A vegetation, climate and environment reconstruction based on palynological analyses of high arctic tundra peat cores (5000–6000 years BP) from Svalbard

As a reference for ongoing studies reconstructing past vegetation, climate and environment, pollen spectra in tundra peat profiles from Svalbard, were investigated. The base of tundra peat cores collected from Ny Alesund, Stuphallet, Blomstrand and Isdammen has been 14C dated to 350–490 BP, 5710 BP, 4670 BP and 700–900 BP, respectively. The Stuphallet and Blomstrand (Broggerhalvoya) peat profiles were composed of a peat developed in a nutrient enriched and wet tundra environment of steep birdcliffs. Pollen concentrations were low, Brassicaceae pollen dominated the whole profile. In contrast, the Ny Alesund and Isdammen profiles contained high pollen concentrations and suggest a nutrient-poor, dry tundra environment. Pollen of the polar willow, Salix polaris, occurred commonly throughout all four peat profiles. In the relatively high resolution (10 years per peat core sample) analysis of the Ny Alesund core, starting before or at the beginning of the Little Ice Age (LIA, 16th-mid 19th century), dominance of Saxifraga oppositifolia indicates a cold and dry climate, followed by a decline of Saxifraga oppositifolia and gradual increase of Salix polaris after the LIA, which indicates a moist and milder climate.

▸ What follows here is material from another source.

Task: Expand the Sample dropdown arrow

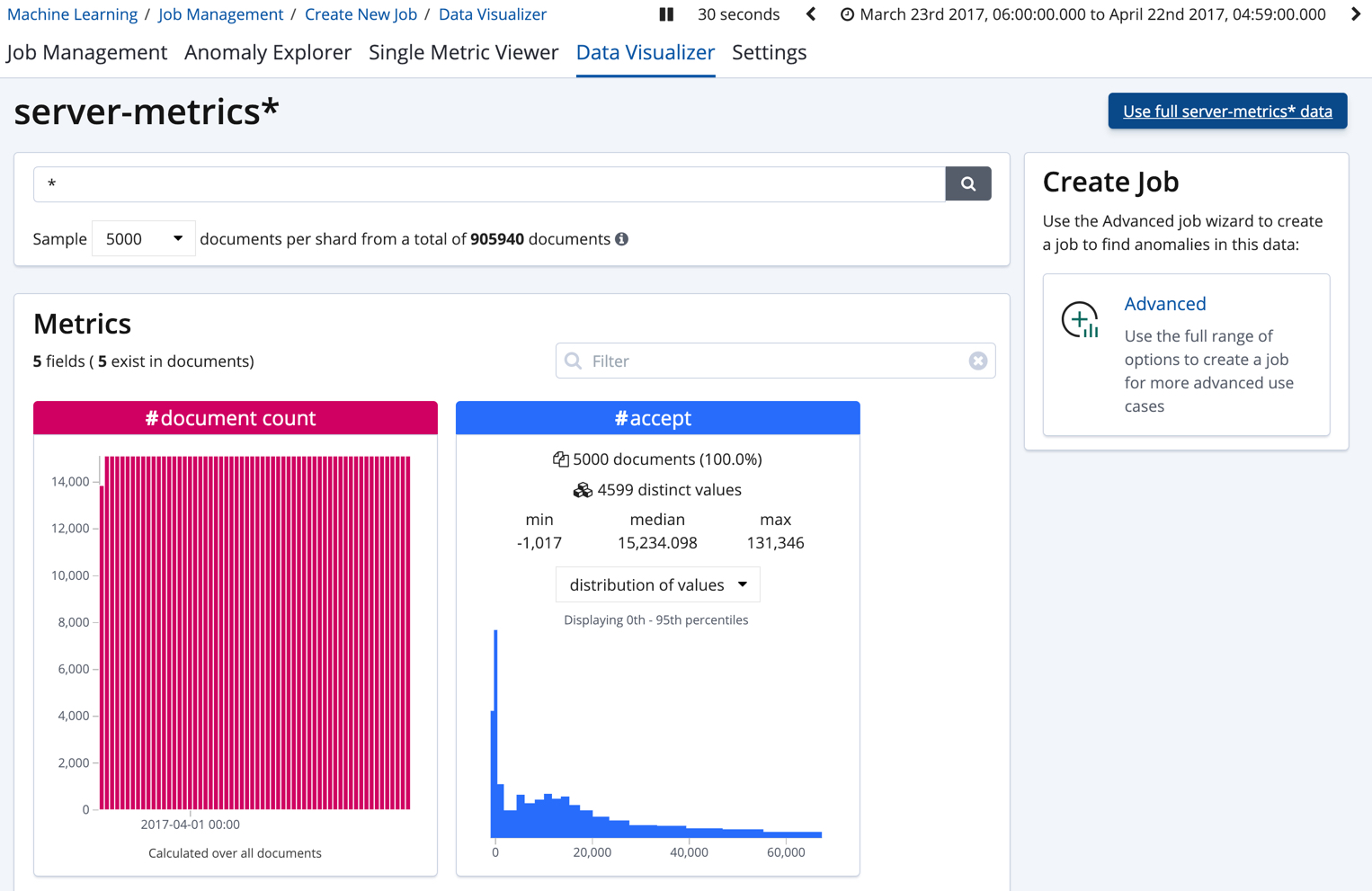Action: 177,238
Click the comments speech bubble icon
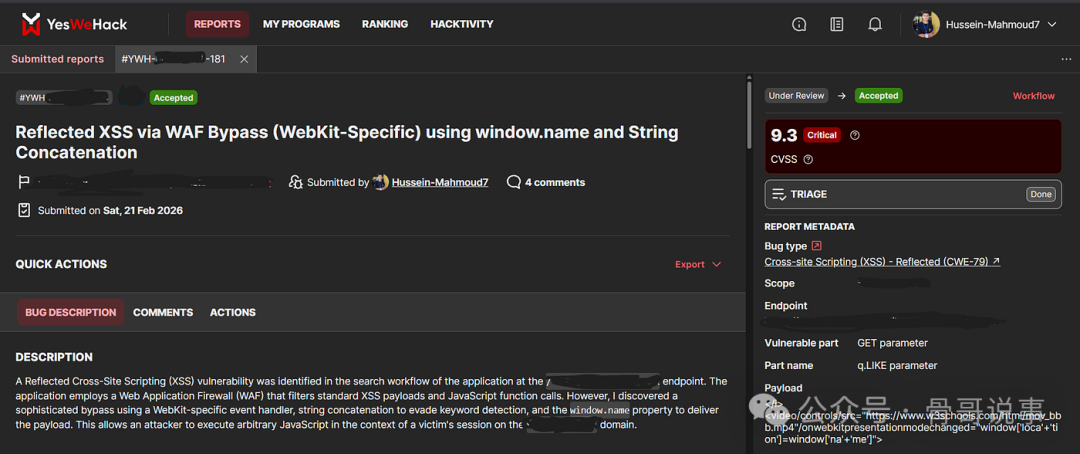This screenshot has height=454, width=1080. 514,182
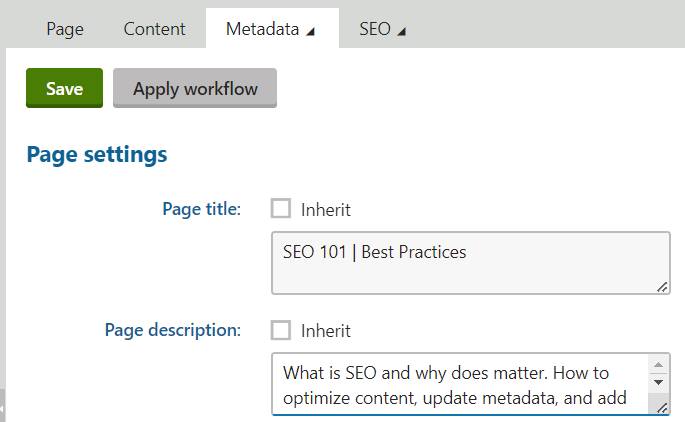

Is pollen morphology of Salix polaris affected by enhanced UV-B irradiation? Results from a field experiment in High Arctic tundra

This study tested the hypothesis that the thickness of the pollen wall will increase in response to enhanced UV-B irradiation, by examining the effect of enhanced UV-B irradiance on the pollen morphology of Salix polaris Wahlem. grown in a field experiment on the Arctic tundra of Svalbard. Measurements of pollen morphology were conducted by light microscopy on plants grown at two sites, Adventdalen and Isdammen. Salix vegetation was grown under control, enhanced UV-A, and two enhanced UV-B (simulating 15 and 30% reduction in the thickness of the stratospheric ozone layer) treatments. At the Adventdalen site, pollen wall thickness significantly increased under enhanced UV-A and UV-B treatments compared with the control. A thicker pollen wall helps to prevent damage by UV-B radiation of the DNA of the pollen. In contrast, plants at the Isdammen site did not exhibit any significant pollen morphological response to the enhanced UV treatments. The inconsistency in plant response to enhanced UV treatments between the two sites may be explained by greater habitat heterogeneity at the Isdammen site; abiotic soil conditions including nutrient and water availability may also have an influence on pollen morphology.